Looking at the linked piece from McKinsey made it even more of a head scratcher. McKinsey claimed that those which are at the forefront of digitization enjoy a 4x advantage over their peers but the charts they produced looked more like 40x. Even though that's not the case when reading the legend, the fact remains this is misleading to anyone except the studied observer. (see image left.)

Stand alone facts that don't reflect reality - I found this example to be most egregious. Most of Europe Is a Lot Poorer than Most of the United States screamed the headline from the Foundation for Economic Education. It makes the caveat:

As a quick caveat, it’s worth noting that there’s not a one-to-one link between gross domestic product and actual living standards. Some of the economic activity in energy-rich states such as North Dakota, for instance, translates into income for shareholders living elsewhere in America.

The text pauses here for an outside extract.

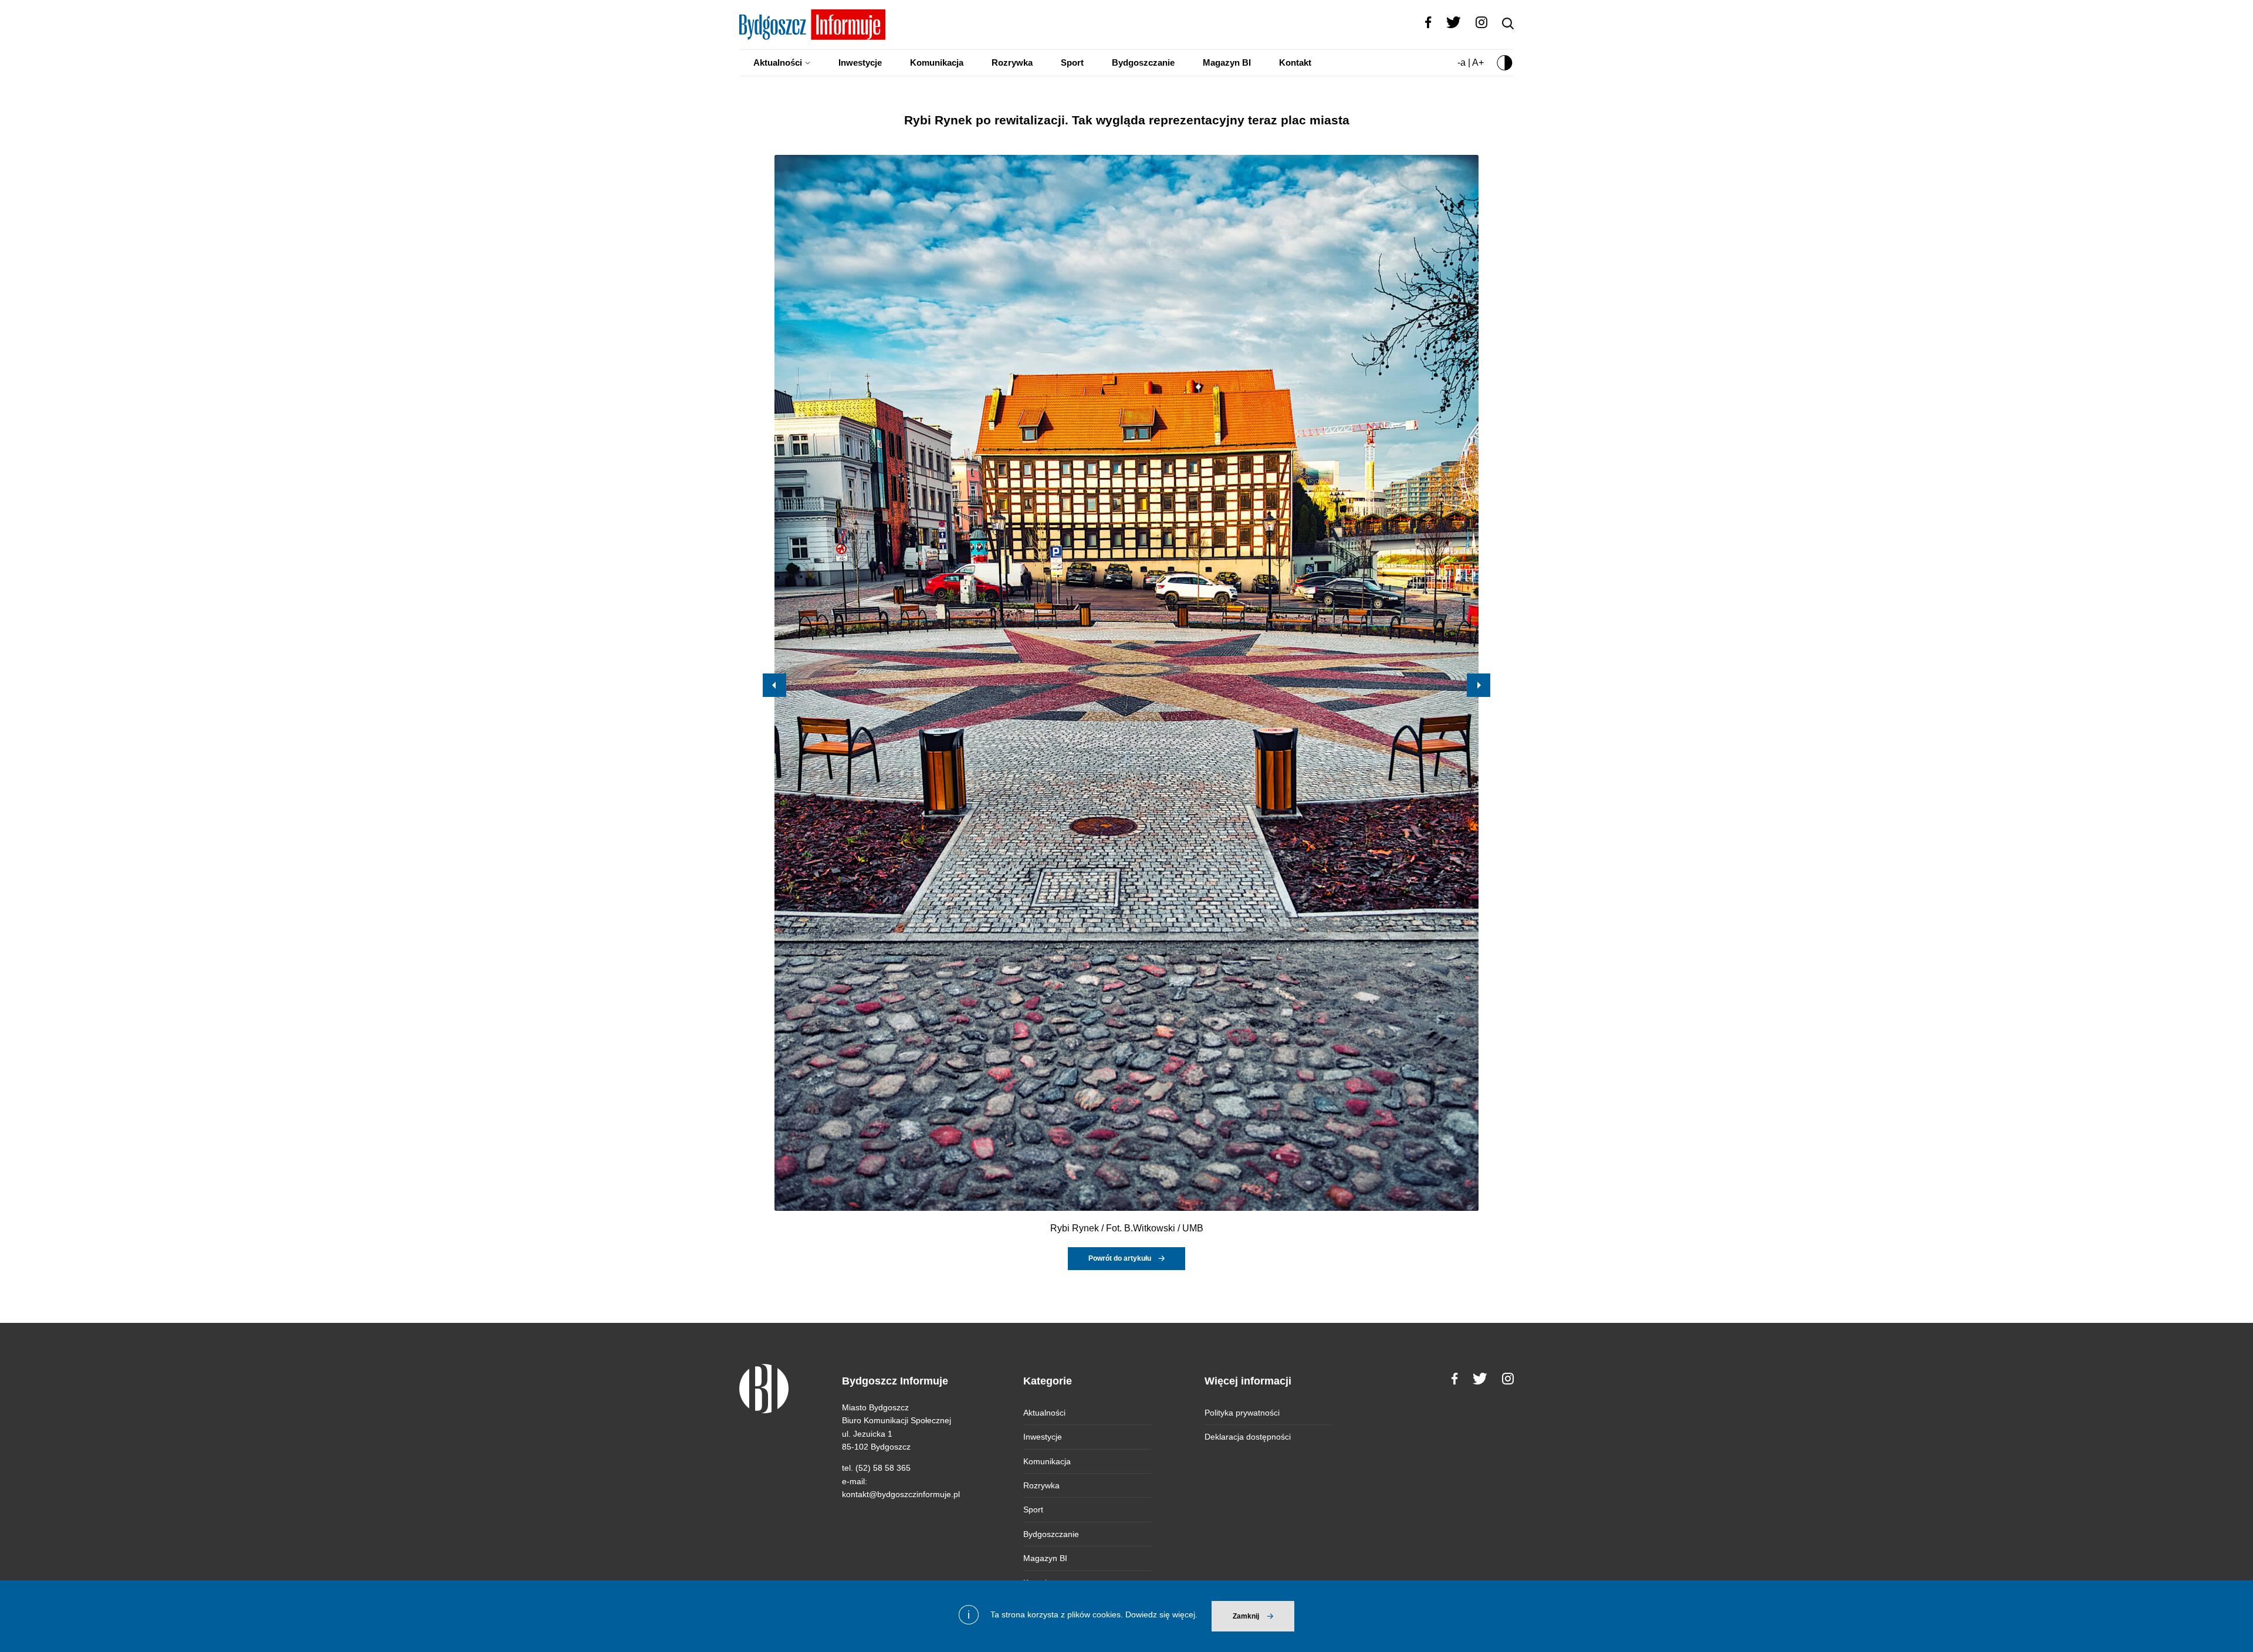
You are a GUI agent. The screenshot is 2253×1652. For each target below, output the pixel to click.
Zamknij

But if you look at the US average ($54,629), it obviously is higher than economic output in European nations. And if you prefer direct measures of living standards, then data on consumption from the OECD also shows that America is considerably more prosperous.

Caveat aside, I really dislike this kind of cherry picking. To me it's on a par with creative accounting of the non-GAAP variety. The writer should know that there is no correlation between wealth and GDP. The trouble is that it is easy to lull people into believing that's the case. But then we quickly discover the author's motivation:

I’m simply making the modest — yet important — argument that Europeans would be more prosperous if the fiscal burden of government wasn’t so onerous.

Modest? Let me put it another way. Whenever reading stats or reviewing charts you should always ask yourself two simple questions: what is the motivation and why are these 'facts' being presented in this manner?

My take

I worry that we are awash with so called facts that can be readily presented for easy consumption yet we are missing what to me are vital points. Facts never live in isolation, there is always a context. An example - I was recently asked to provide some data to a partner. That was all they asked so I made a variety of assumptions. The answer that came back could not have been more clear: "Thanks Den but useless, I need..." I then understood what was required and needed to find a way of getting the new set of stats onto a single page.

Earlier today I was asked to complete a pre-implementation questionnaire. It asked for some facts. My problem was that I have lots of data  but I'm not sure they lead to facts upon which I can take sensible action. In this case, I offered a range but caveated based upon the context of where those facts were derived.

This kind of thing has special relevance to marketing initiatives. Say for example that your 10,000 person mailing list has an open rate of 10% but a clickthrough rate of 1.8%. Is that cause for alarm? Do you see any patterns? How about a subset of 1,000 where you have an open rate of 45% and clickthrough rate of 4.5%? See what I mean?

There's no doubt that presenting data appropriately is an important skill but doing it right is far from simple.